-- Listed entries --
——————
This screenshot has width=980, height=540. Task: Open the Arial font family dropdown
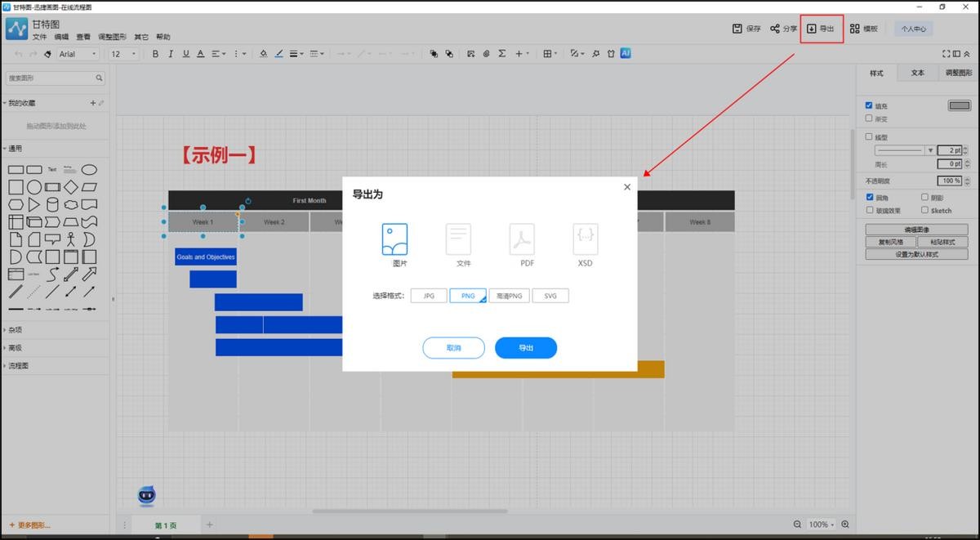click(78, 54)
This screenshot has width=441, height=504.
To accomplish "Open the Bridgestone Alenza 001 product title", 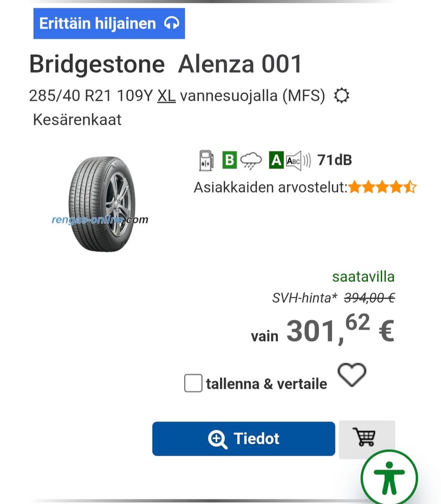I will pos(165,64).
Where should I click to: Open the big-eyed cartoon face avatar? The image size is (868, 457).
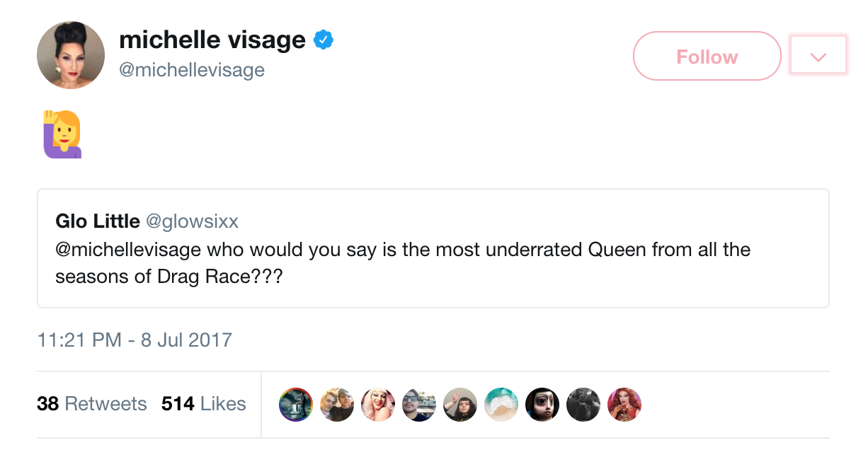(542, 405)
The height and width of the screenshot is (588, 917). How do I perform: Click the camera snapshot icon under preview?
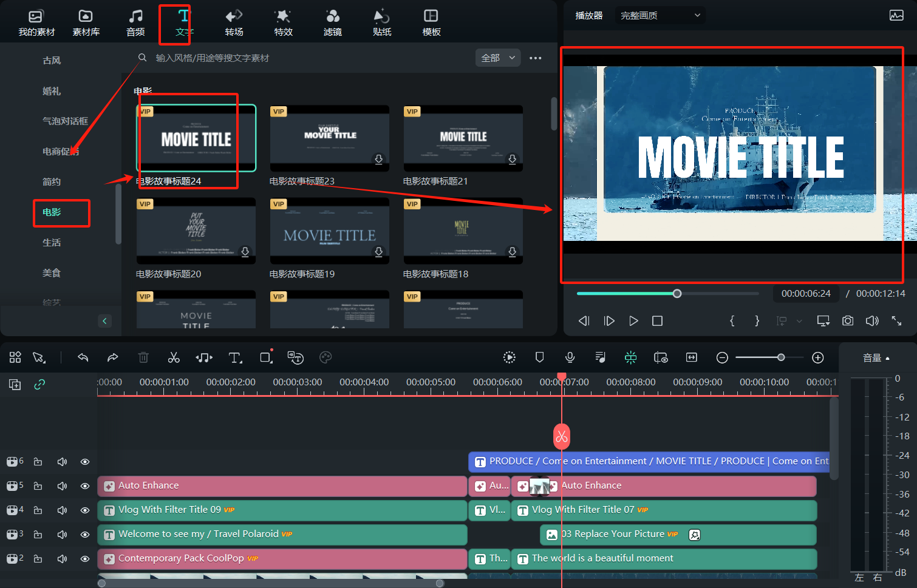click(x=848, y=320)
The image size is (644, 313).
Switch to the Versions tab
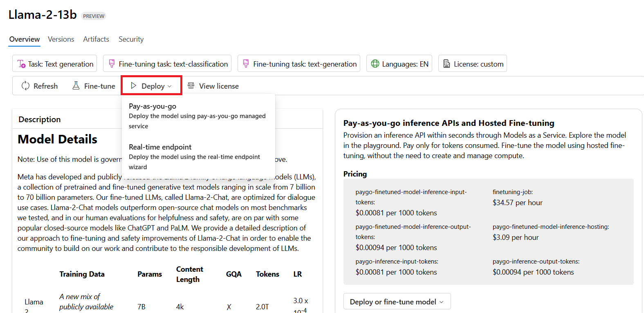tap(61, 39)
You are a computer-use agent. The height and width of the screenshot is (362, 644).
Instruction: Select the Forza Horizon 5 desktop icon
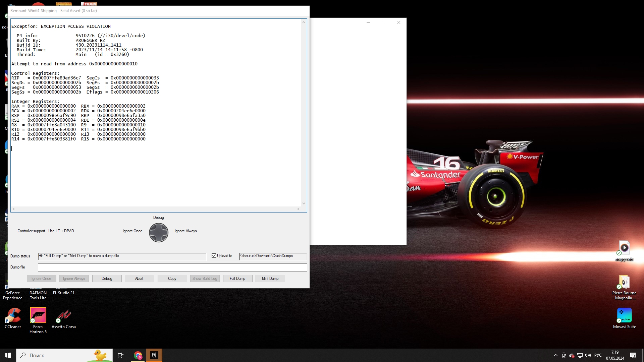coord(38,320)
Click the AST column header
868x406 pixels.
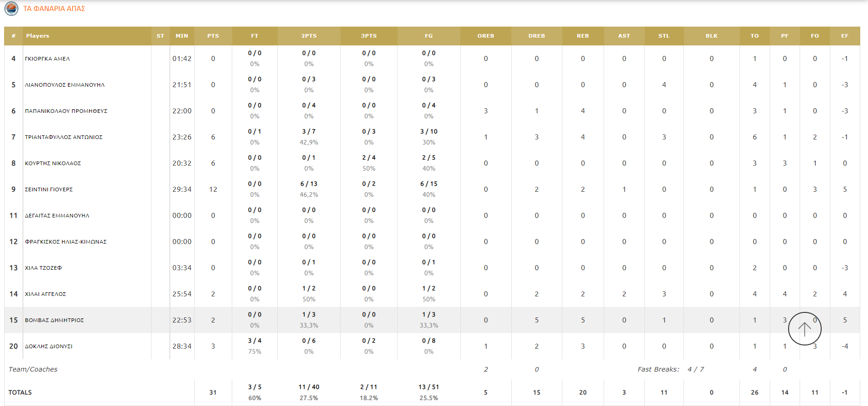624,36
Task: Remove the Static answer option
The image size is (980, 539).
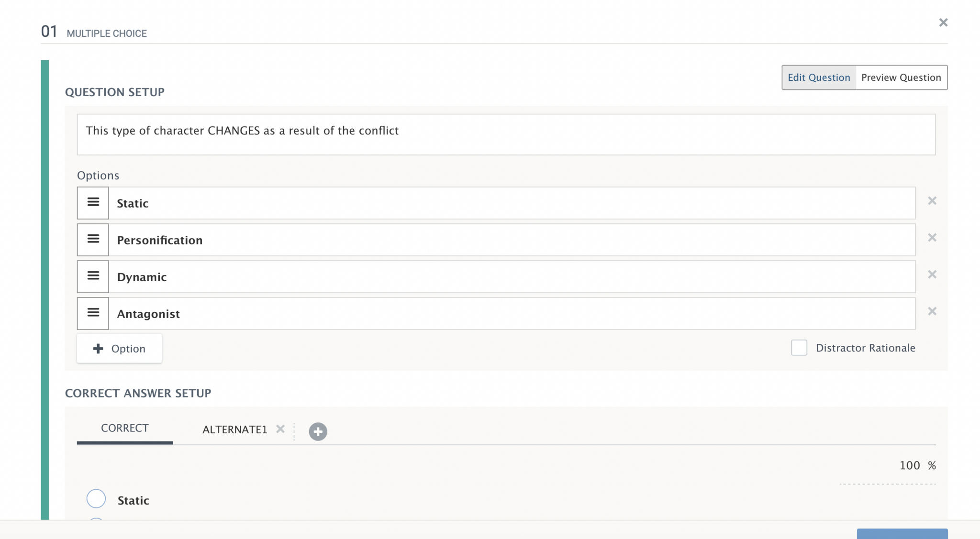Action: pyautogui.click(x=932, y=201)
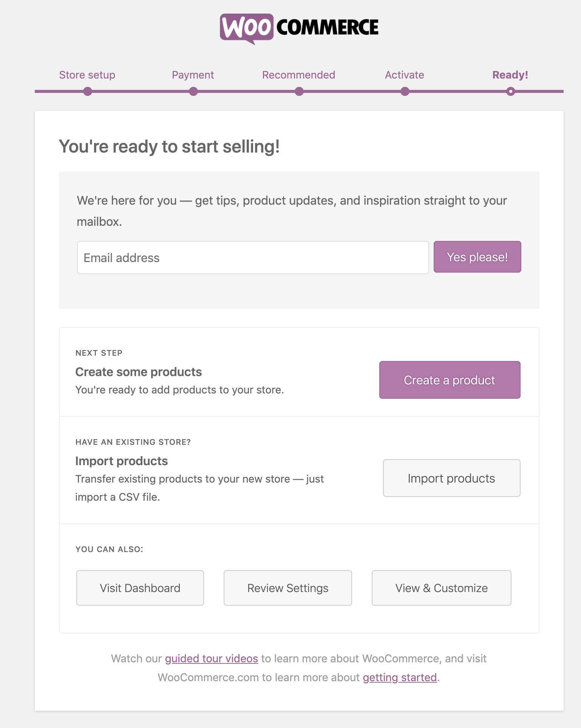Select the Ready! step label
This screenshot has width=581, height=728.
pyautogui.click(x=510, y=75)
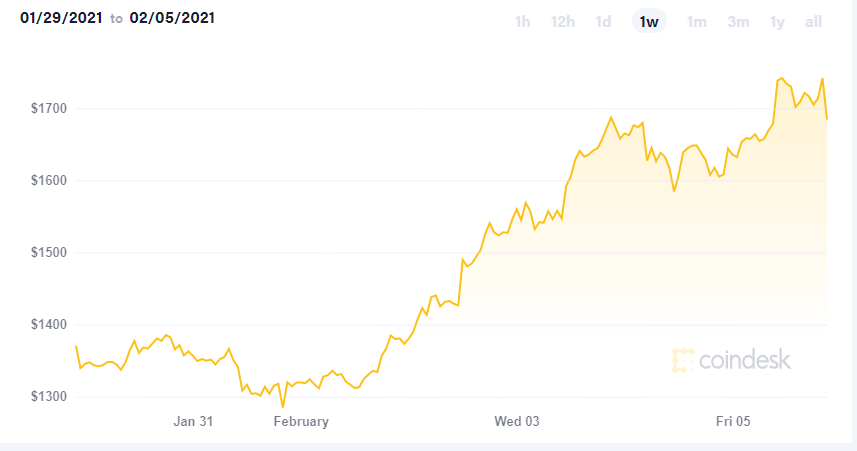Select the 1h time range

pyautogui.click(x=522, y=22)

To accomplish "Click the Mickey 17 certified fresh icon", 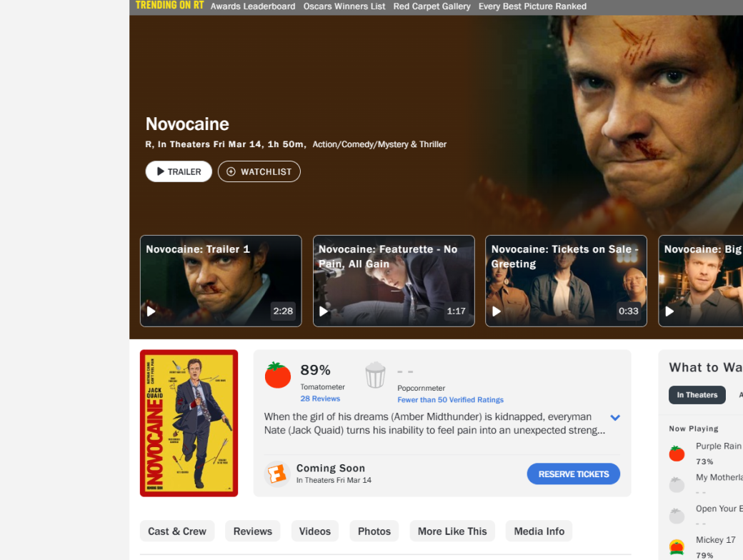I will tap(677, 547).
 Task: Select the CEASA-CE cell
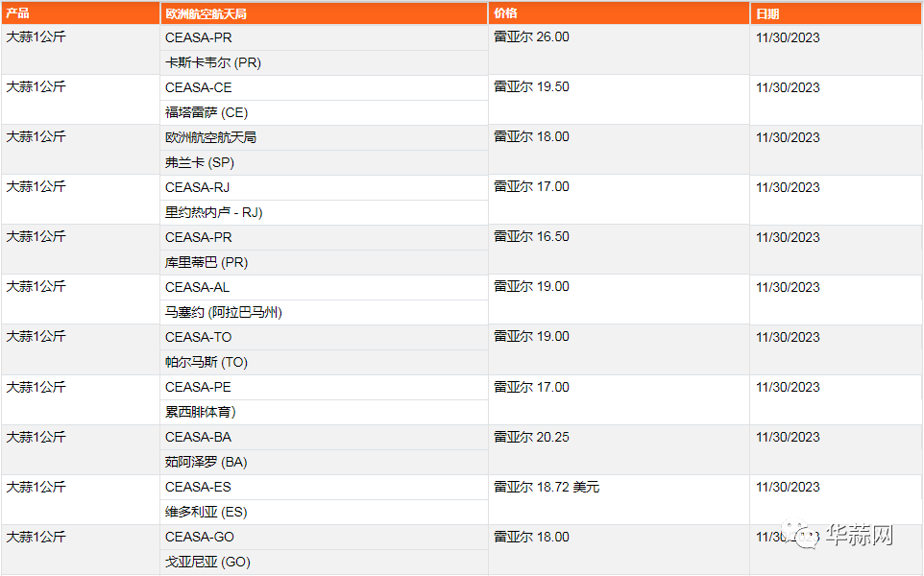click(x=324, y=87)
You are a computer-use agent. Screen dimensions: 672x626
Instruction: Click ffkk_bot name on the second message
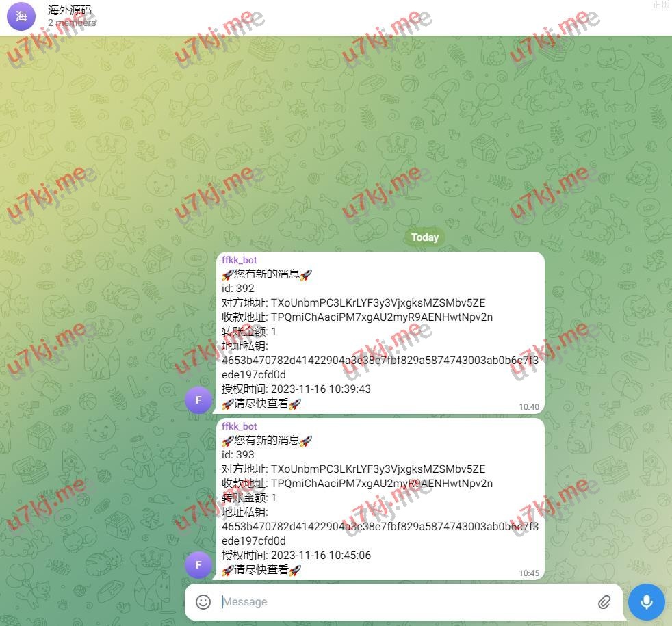tap(239, 426)
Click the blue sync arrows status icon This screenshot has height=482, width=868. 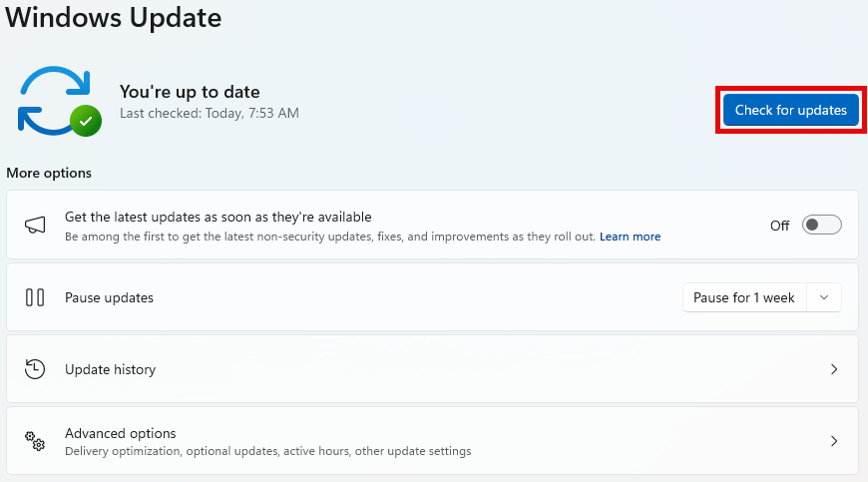[52, 99]
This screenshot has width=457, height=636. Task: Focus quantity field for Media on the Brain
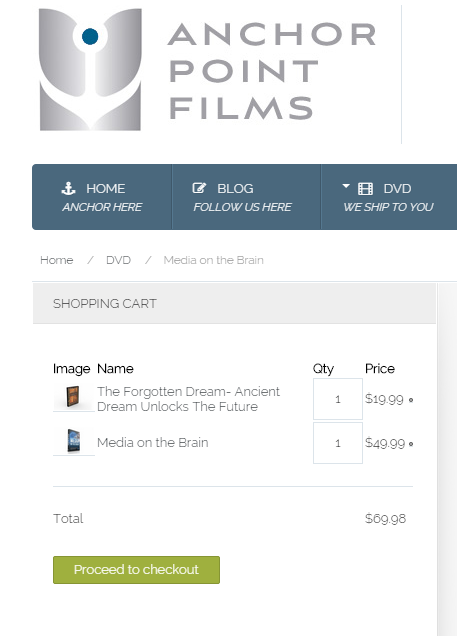(338, 443)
——————
-- Given instruction --
State only the number of lines in the records above that contain the word "image".

-- Answer for this exercise --
3